Die Situation in der Sahelregion, insbesondere Mali, ist weiterhin instabil. Die Bundesrepublik hat ein erhebliches Interesse, Terrorismus, Kriminalität und dadurch bedingte Verarmung gemeinsam mit europäischen und internationalen Partnern zu bekämpfen. Die Jungen Liberalen fordern daher die weitere Beteiligung an der Stabilisierungsmission MINUSMA zur Sicherung des Friedens und der Wiederherstellung der Stabilität in der Region. Das Beispiel Afghanistan zeigt, dass ein verfrühter Abzug von Streitkräften unbedingt zu vermeiden ist um fatale Auswirkungen in der Region, sowie potenzielle mittelfristige Auswirkungen auch in Europa, auszuschließen.

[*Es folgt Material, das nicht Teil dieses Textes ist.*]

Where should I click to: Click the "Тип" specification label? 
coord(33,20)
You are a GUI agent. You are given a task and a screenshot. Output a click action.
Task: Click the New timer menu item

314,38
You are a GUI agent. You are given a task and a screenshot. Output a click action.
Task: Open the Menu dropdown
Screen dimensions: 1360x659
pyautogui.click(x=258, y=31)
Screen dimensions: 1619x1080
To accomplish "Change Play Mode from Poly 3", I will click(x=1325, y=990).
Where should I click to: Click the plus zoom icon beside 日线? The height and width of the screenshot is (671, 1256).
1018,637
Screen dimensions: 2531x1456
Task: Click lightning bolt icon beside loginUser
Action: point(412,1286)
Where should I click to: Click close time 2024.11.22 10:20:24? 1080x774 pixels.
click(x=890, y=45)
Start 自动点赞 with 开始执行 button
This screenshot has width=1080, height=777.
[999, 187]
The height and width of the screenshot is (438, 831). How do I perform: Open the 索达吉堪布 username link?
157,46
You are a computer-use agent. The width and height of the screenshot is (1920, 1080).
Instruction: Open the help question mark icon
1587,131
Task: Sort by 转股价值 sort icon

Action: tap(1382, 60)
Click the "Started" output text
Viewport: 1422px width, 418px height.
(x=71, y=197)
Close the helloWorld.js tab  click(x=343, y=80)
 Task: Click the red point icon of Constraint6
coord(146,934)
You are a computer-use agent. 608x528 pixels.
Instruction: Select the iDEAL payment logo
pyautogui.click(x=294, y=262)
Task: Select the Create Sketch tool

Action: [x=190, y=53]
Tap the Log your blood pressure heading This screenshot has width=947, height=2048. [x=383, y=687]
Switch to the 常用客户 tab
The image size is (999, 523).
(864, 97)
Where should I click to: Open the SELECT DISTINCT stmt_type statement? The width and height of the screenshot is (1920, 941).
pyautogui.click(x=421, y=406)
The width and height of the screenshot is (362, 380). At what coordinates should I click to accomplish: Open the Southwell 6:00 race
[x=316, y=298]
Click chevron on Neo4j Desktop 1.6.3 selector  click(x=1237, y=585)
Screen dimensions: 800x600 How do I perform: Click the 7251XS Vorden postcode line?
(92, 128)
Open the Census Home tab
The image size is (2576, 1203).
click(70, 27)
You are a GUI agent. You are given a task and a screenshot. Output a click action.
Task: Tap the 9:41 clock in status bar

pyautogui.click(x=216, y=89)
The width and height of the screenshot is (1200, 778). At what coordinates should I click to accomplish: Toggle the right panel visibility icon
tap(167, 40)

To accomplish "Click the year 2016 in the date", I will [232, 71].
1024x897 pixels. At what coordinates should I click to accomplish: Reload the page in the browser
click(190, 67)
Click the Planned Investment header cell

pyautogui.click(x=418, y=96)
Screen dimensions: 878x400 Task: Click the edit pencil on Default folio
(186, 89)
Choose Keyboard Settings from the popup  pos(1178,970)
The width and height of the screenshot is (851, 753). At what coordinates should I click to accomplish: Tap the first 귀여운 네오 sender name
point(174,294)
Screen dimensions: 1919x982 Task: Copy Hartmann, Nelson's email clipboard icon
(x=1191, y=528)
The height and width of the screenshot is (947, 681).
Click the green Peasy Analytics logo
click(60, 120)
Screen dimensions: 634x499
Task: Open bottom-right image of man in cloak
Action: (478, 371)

Hierbei fordern wir einen Fokus auf die Kernaufgaben und damit insbesondere Unterstützung bei der Umsetzung des Abkommens für Frieden und Aussöhnung in Mali sowie bei der Einhaltung von Waffenruhen und der Durchführung von vertrauensbildenden Maßnahmen. Zusätzlich soll die Rückkehr staatlicher Autorität in ganz Mali sowie der Wiederaufbau des Sicherheitssektors unterstützt werden. Schließlich soll die Stabilisierungsmission MINUSMA auch den Schutz der Menschenrechte und die Erbringung

humanitärer Hilfe sichern, sowie zum Erhalt des malischen Kulturguts beitragen.

Deutschland soll, ebenso wie Estland, Schweden und Tschechien, der Takuba Mission unter französischer Führung beitreten, um die Ergreifung örtlicher Terroristenführer durch Spezialeinheiten unter einheitlicher Koordination und entsprechender Synergien durchführen zu können.
Ebenso sollte Deutschland die Ausweitung der Trainingsmission „EUTM Mali“ auf die G5 Länder unterstützen und sowohl finanziell als auch personell stärken.
Insbesondere muss eine gezielte Ausbildung einheimischer militärischer Spezialeinheiten stattfinden, dies aber ausdrücklich von Bundestag mandatiert und überwacht.

Gleichzeitig muss der Evaluierungsmechanismus für die EUTM Mission verbessert werden.
Es müssen klare Ziele formuliert werden, unter welchen Umständen ein Einsatz erfolgreich beendet werden kann oder als gescheitert zu bewerten ist. Im Sinne des Vernetzten Ansatzes hat hierbei eine enge Absprache zwischen Verteidigungsministerium, Auswärtigem Amt, Bundesministerium für Entwicklungszusammenarbeit und Innenministerium unter Koordination des Bundeskanzleramtes zu erfolgen.

Die Stabilisierung Malis bleibt eine der dringendsten Aufgaben der internationalen Gemeinschaft in der Sahel-Region sowie einer der wichtigsten Einsätze der Bundeswehr.